→ Task objective
Could you rewrite the records below with each "icon" changed to "symbol", leaving everything else unchanged and omitting the pictures?

→ Raw data

....

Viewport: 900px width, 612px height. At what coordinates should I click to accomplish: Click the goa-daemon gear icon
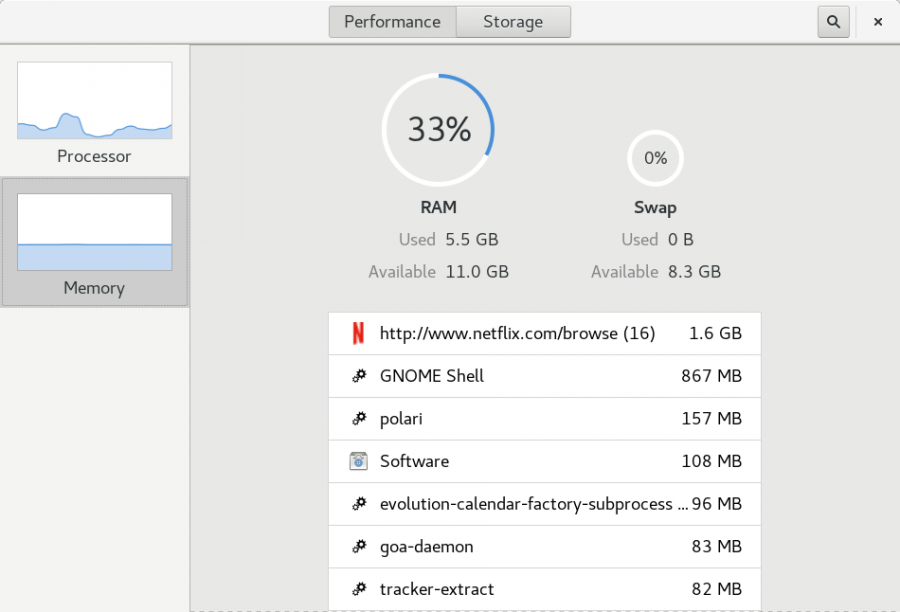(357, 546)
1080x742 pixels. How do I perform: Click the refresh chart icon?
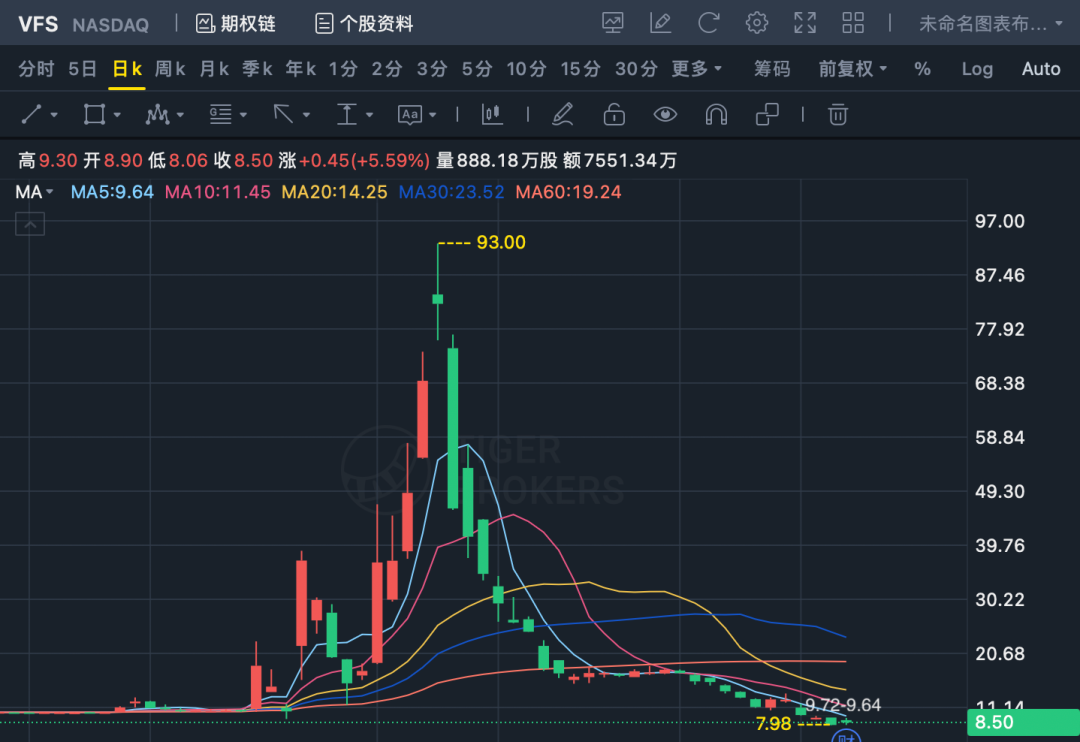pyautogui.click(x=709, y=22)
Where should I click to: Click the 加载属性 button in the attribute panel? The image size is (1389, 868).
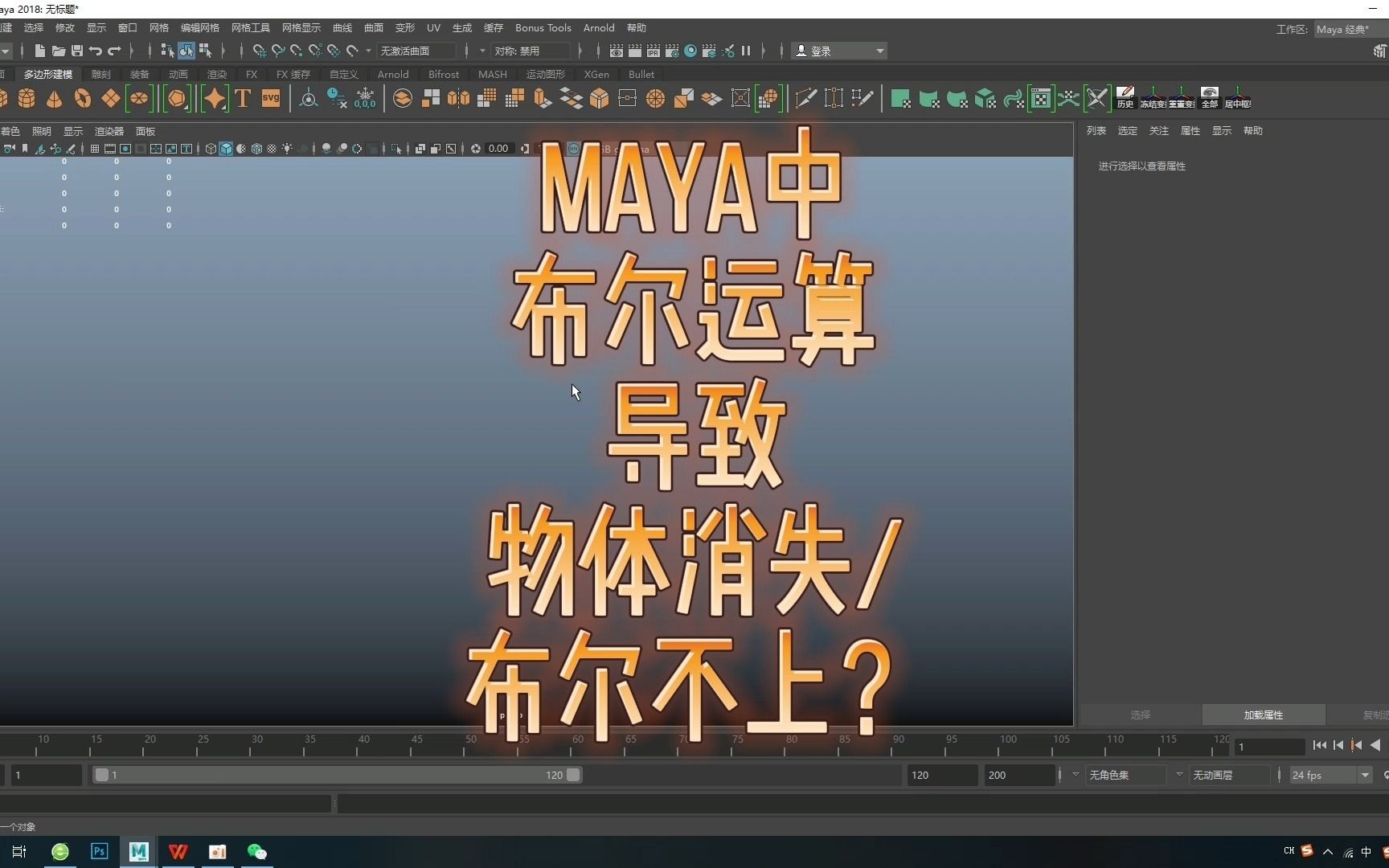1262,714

....

→ Response
Viewport: 900px width, 612px height. At what coordinates should I click to accomplish: Click the goa-daemon gear symbol
(357, 546)
1080x742 pixels. How do I perform: Click the refresh chart symbol?
pyautogui.click(x=709, y=22)
Where should I click to: Click the 加载属性 button in the attribute panel? The image size is (1389, 868).
1262,714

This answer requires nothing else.